Derek Winnert

The Thing ***** (1982, Kurt Russell, Wilford Brimley, Keith David, Richard Dysart, Richard Masur, Donald Moffat, David Clennon) – Classic Movie Review 53


Director John Carpenter’s stylish and classy 1982 remake of director Christian Nyby and producer Howard Hawks’s 1951 horror classic The Thing From Another World sizzles with menace, atmosphere and tension. It’s a great monster movie.


A bearded Kurt Russell gives an excellent, intense performance as R J MacReady, the leader of an all-male band of Antarctic researchers battling against a shape-shifting alien that’s taking on the appearance of its victims. Wilford Brimley leads a bunch of fine performances from distinguished character actors of the day – Richard Dysart, Richard Masur, Keith David, Donald Moffat, T K Carter and David Clennon.

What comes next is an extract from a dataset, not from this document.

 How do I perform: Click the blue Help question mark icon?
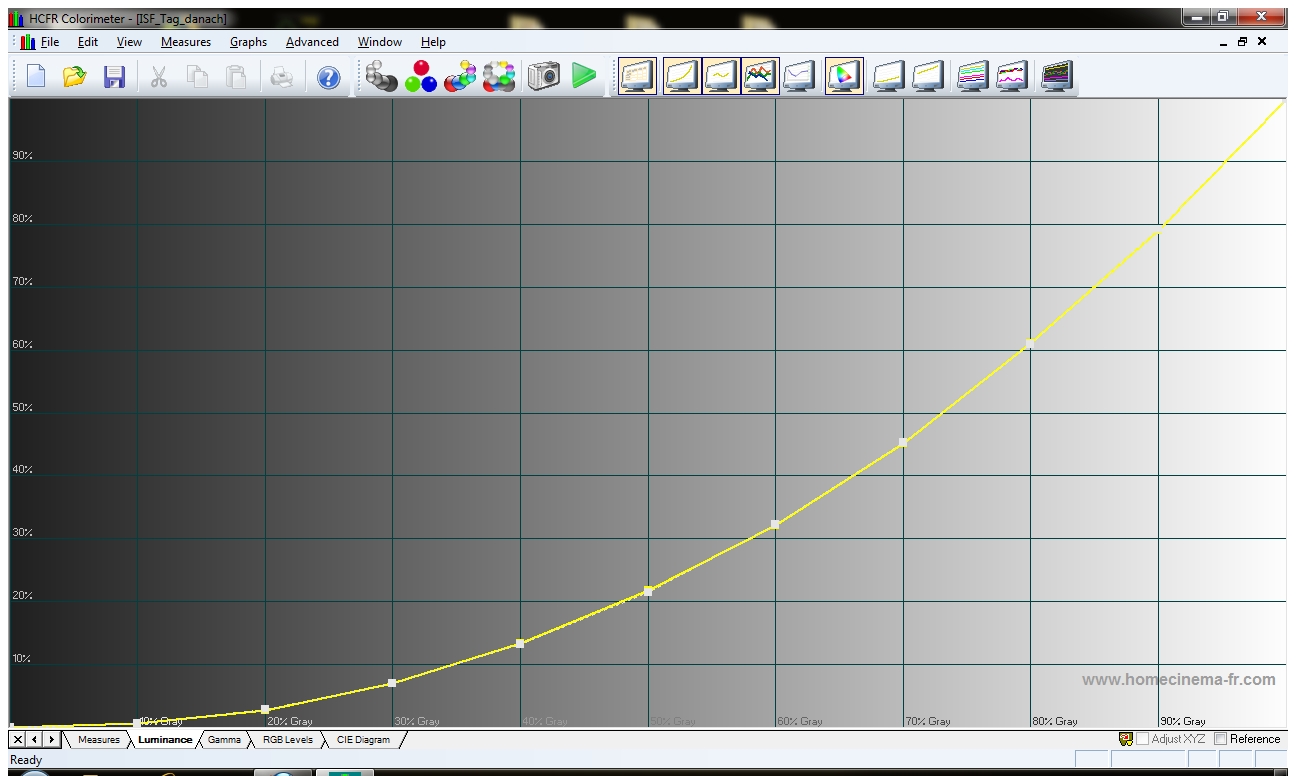(328, 77)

It’s essential ingredient of its success that the movie can boast some of the most spectacular creature effects then seen on film, thanks to Rob Bottin’s brilliant, gory special makeup effects (he was only 22 at the time) and Albert Whitlock’s visual effects. Stan Winston also helped out on the makeup effects.


Adapting John W Campbell Jnr’s short novel Who Goes There?, Bill Lancaster’s screenplay obviously required a fresh coat of paint and the main thing needed was to change the Cold War thriller nature of the 1951 original and update it into a sophisticated trip to the dark side of what was in the 80s the new area of body horror with the theme of man’s greatest enemy comes from within.

More mysteriously, it also swaps the locale from the North Pole to the South Pole. However, they did keep a replica of the opening title of the original movie, as an homage.


Director Carpenter is working on his top form in this bleak and gruesome but always scary, engrossing and undervalued chiller. Dean Cundey’s cinematography on chilly polar landscapes, both real and in the studio, is especially imaginative.

Ennio Morricone’s eerie, low-key score adds even more to the menace, atmosphere and tension, and there’s a fine, costly-looking mainstream production, with imaginative sets designed by John J Lloyd. Indeed, it was expensive for a horror movie in those days, at $10million.


After three months filming in the studio in LA, where the six sound stages were refrigerated to 40 degrees F when it was 100 degrees F outside, the unit headed for location work in British Columbia, where it was sometimes minus 15 degrees F. The only female presence in the film is the voice of MacReady’s computer – that of Carpenter’s wife, Adrienne Barbeau.

With sour grapes, Christian Nyby unfortunately denounced his successor’s version here.


This is Carpenter’s favourite of his movies. He was bewildered by its box-office and critical failure, but time has turned round its reputation and fortunes. Just like Blade Runner, which opened on the same day.

Beware: British TV may show unsatisfactory heavily cut American TV version, running 97 minutes instead of 109. Remade in 2011.